Association Mining: What products to recommend to your customers based on historic buying patterns?

"Association Rule Mining a.k.a Market Basket Analysis extracts underlying patterns and relationships that are otherwise not so apparent. The co-occurrences of data items can reveal inherent dependencies and establish rules of specific strength, often useful as a recommendation mechanism. Here is how you can quickly implement this.."

Measures of Association Rules

The following measures are used to evaluate the strength of association. Suppose, you are interested in the association between two events A and B:

  • Support = Number of  Rows having both A AND B / Total Number of Rows
  • Confidence =  Number of Rows  having both A AND B / Number of Rows with A
  • Expected Confidence = Number of rows with B / Total Number of Rows
  • Lift = Confidence / Expected Confidence.

Lift is the association growth factor by which the co-occurence A AND B exceeds the expected probability when there is no relation between events A and B. In other words, higher the lift ( > 1), higher the chance of co-occurrence of B with A.
# Load the libraries
library (arules)
library (arulesViz)
library (datasets)
data (Groceries) # Load the data set

By default, the class of ‘Groceries’ dataset is a ‘transactions’ type. Since ‘arules’ package is designed to work with  ‘transactions’ class, it is desirable to convert your dataframe to this class. Here is how you can convert it.
transDat <- as (myDataFrame, "transactions") # convert to 'transactions' class

Some Groundwork: Methods of ‘Transactions’ class dataset  

inspect (transDat) # view the observations
length (transDat) # get number of observations
size (transDat) # number of items in each observation
LIST(transDat) # convert 'transactions' to a list, note the LIST in CAPS

Lets Apply Apriori Algorithm

For illustrative purpose, Lets continue to work with ‘Groceries’ dataset from ‘arules’ package.
frequentItems <- eclat (Groceries, parameter = list(supp = 0.07, maxlen = 15)) # calculates support for frequent items
itemFrequencyPlot (Groceries,topN=10,type="absolute") # plot frequent items

A low support and high confidence helps to extract strong relationship even for less overall co-occurrences in data.

rules <- apriori (Groceries, parameter = list(supp = 0.001, conf = 0.5)) # Min Support as 0.001, confidence as 0.8.
quality(rules) # show the support, lift and confidence for all rules

# Show the top 5 rules, but only 2 digits
options (digits=2)
inspect (rules[1:5])
rules <- sort (rules, by="confidence", decreasing=TRUE) # 'high-confidence' rules.

How To Control The Number Of Rules in Output ?

Adjust the maxlen and conf  arguments in the apriori statement to control the number of rules generated. Use your best judgement here.
rules <- apriori (Groceries, parameter = list (supp = 0.001, conf = 0.5, maxlen=3)) # maxlen = 3 limits the elements in a rule to 3

  • To get ‘strong‘ rules, increase the value of ‘conf’ parameter.
  • To get ‘longer‘ rules, increase ‘maxlen’
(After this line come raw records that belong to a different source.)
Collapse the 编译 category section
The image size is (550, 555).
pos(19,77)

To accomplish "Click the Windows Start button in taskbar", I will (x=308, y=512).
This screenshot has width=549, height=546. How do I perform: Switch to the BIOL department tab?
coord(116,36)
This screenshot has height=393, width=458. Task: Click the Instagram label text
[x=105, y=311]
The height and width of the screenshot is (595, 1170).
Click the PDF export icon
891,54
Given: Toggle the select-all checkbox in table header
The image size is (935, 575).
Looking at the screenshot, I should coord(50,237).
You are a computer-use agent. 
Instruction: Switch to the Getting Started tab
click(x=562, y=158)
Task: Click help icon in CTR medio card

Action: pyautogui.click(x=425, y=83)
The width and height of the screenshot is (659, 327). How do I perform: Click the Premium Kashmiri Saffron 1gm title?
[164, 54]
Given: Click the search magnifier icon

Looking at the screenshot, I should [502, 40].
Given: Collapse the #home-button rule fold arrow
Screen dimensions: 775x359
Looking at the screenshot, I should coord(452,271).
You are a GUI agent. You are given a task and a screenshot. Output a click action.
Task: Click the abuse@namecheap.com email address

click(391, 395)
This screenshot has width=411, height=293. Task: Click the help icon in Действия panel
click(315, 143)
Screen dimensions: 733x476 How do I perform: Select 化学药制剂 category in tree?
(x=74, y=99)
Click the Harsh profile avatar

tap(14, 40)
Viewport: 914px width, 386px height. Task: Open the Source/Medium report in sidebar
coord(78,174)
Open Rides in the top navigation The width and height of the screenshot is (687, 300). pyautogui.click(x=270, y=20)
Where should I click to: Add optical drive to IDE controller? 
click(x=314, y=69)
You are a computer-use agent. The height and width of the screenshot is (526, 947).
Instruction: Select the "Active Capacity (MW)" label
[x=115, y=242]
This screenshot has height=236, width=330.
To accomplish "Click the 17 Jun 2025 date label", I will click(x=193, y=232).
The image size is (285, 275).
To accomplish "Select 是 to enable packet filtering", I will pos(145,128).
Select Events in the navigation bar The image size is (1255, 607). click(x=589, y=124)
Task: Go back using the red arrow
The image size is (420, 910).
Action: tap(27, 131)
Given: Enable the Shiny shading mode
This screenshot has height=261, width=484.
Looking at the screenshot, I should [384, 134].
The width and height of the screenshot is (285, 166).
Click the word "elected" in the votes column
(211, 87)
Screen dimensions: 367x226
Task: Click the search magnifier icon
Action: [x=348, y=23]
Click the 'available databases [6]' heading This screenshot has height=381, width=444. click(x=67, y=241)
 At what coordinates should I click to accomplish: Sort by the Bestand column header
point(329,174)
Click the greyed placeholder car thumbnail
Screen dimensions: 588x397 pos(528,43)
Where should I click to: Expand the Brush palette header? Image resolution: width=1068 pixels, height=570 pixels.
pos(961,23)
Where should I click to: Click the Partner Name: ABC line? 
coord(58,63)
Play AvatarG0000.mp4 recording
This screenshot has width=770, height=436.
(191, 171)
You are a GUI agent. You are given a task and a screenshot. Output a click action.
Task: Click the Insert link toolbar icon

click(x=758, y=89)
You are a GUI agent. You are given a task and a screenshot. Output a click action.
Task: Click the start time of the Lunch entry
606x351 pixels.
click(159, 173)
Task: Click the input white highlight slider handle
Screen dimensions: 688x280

How To Remove Redundant Rules ?

Use the below code to find out and filter the redundant rules.

redundant <- which (colSums (is.subset (rules, rules)) > 1) # get redundant rules in vector
rules <- rules[-redundant] # remove redundant rules


How to Find Rules Related To Given Item/s ?

This method is the core of ‘Market basket analysis’ that is useful to make recommendations of new items to your users. This can be achieved by modifying the ‘appearance’ parameter in the apriori() function. For example,

Find what factors influenced an event ‘X’

To find out what customers had purchased before buying ‘Whole Milk’. This will help you understand the patterns that led to the purchase of ‘whole milk’.

rules <- apriori (data=Groceries, parameter=list (supp=0.001,conf = 0.08), appearance = list (default="lhs",rhs="whole milk"), control = list (verbose=F)) # get rules that lead to buying 'whole milk'

Find out what events were influenced by a given event

In this case: the Customers who bought ‘Whole Milk’ also bought. In the equation, ‘whole milk’ is in LHS (left hand side).                 
rules <- apriori (data=Groceries, parameter=list (supp=0.001,conf = 0.15,minlen=2), appearance = list (default="rhs",lhs="whole milk"), control = list (verbose=F)) # those who bought 'milk' also bought..

Remove redundancies

Sort the rules, filter the redundant ones and show the Top 7 Rules.

rules <- sort (rules, decreasing=TRUE,by="confidence")
redundant <- which (colSums(is.subset(rules, rules)) > 1) # get redundant rules in vector
rules <- rules[-redundant] # remove redundant rules inspect (rules[1:7])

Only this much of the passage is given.